* Material provided:
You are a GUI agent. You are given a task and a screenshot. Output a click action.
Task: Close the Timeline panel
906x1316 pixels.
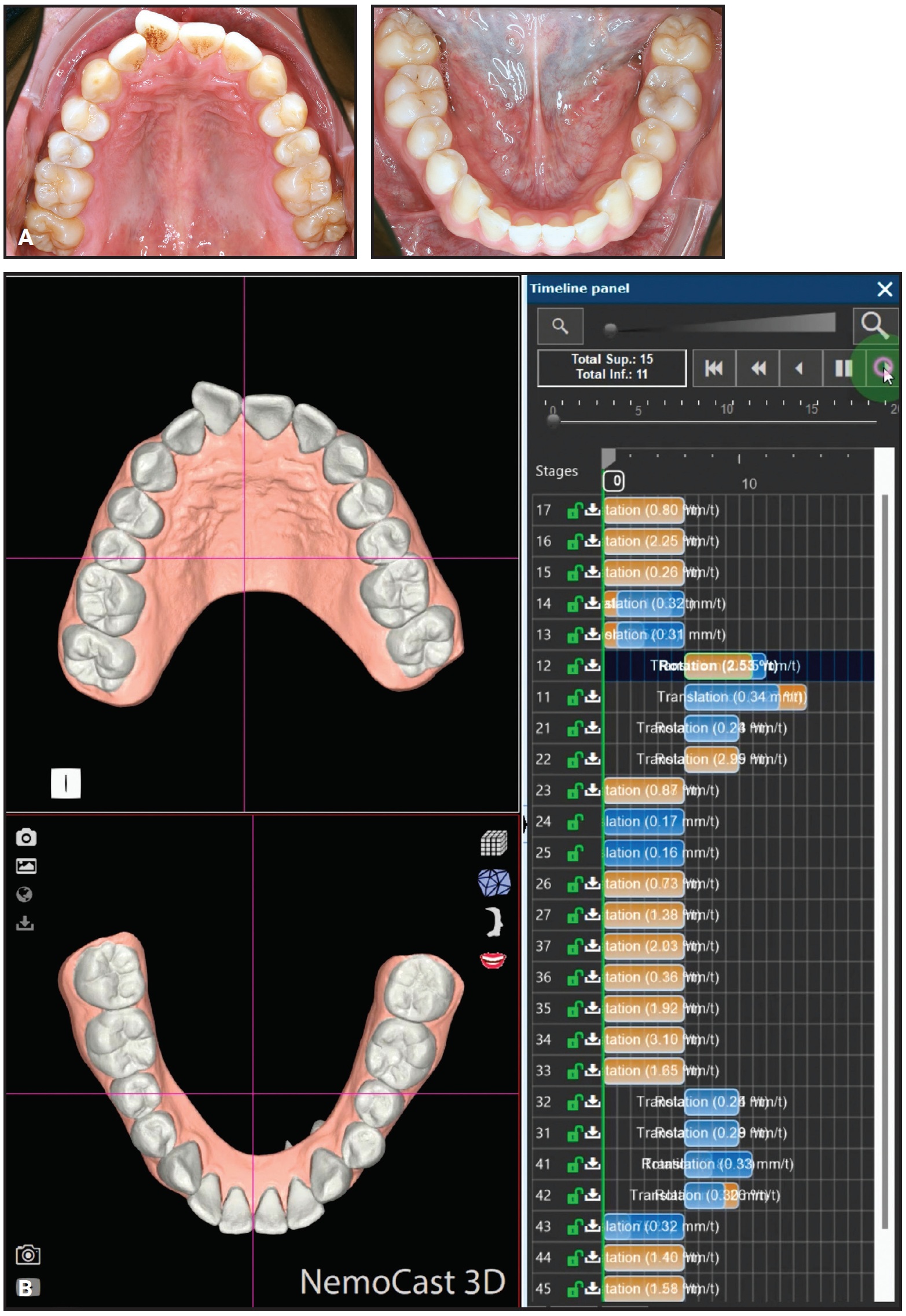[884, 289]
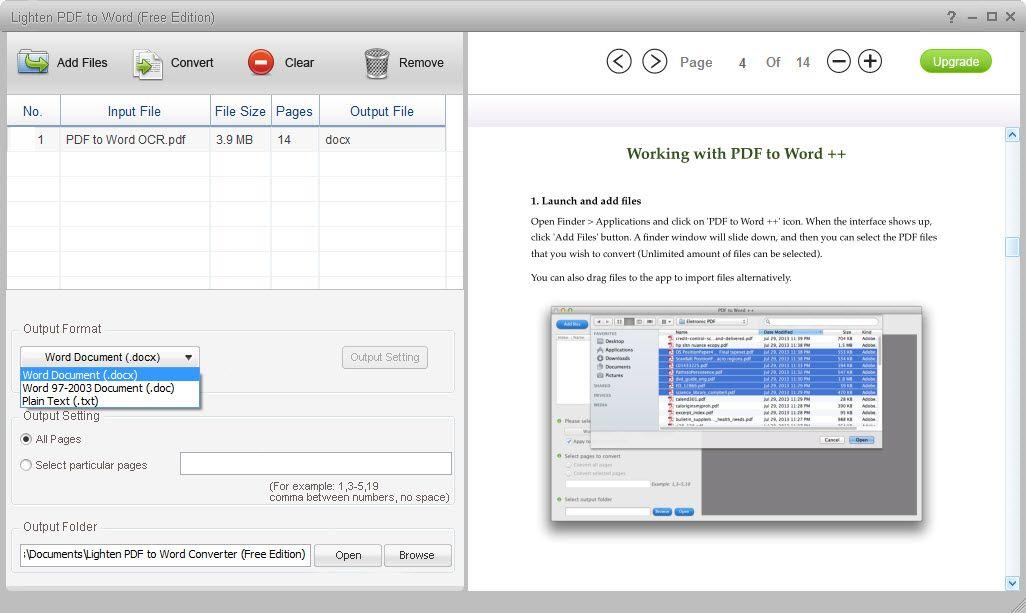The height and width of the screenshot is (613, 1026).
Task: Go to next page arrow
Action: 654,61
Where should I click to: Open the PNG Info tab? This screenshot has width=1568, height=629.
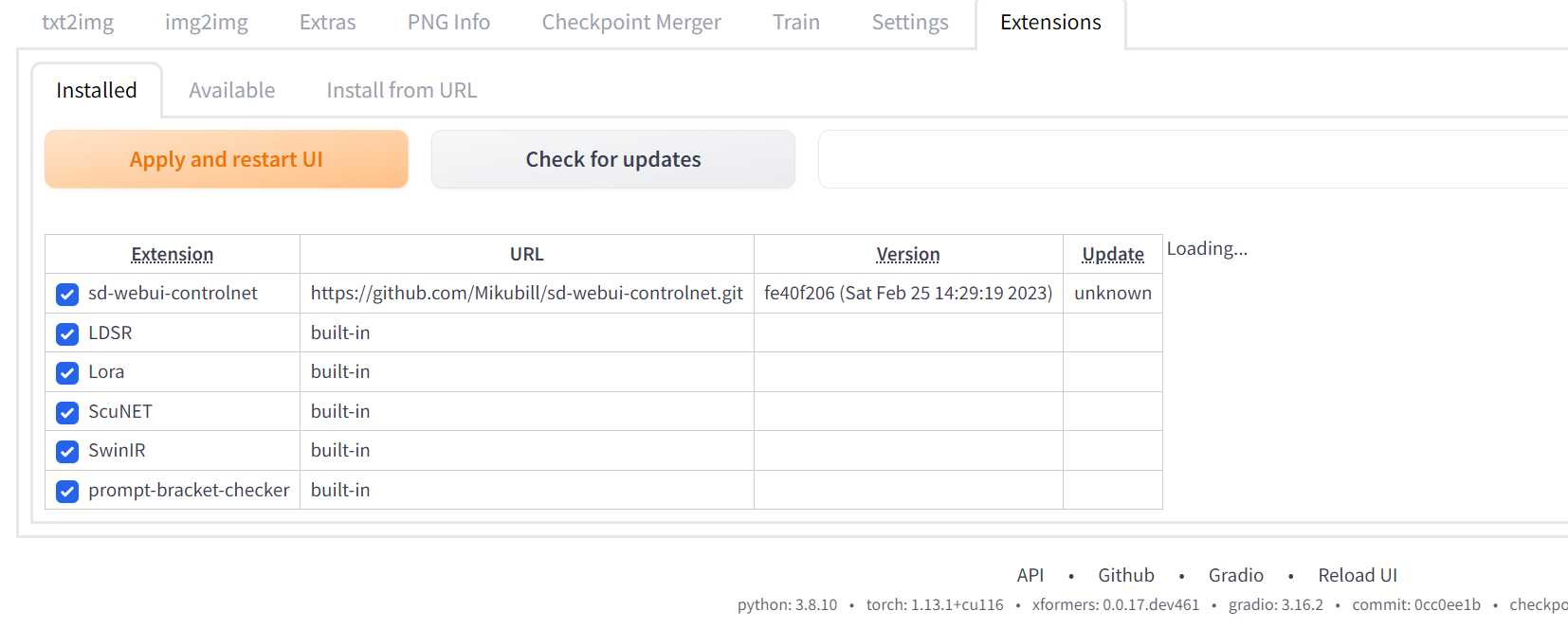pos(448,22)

* Challenge: Rewrite all of the records with every "click" changed to "tap" and nothing else altered. Omit the pictures.

* Complete response:
You are a GUI agent. You are given a task and a screenshot. Output a tap action.
Task: Close the Timeline panel
906x1316 pixels.
[884, 289]
The height and width of the screenshot is (613, 1026).
Task: Go to next page arrow
Action: 654,61
Where should I tap to: Open the PNG Info tab? This screenshot has width=1568, height=629.
pos(448,22)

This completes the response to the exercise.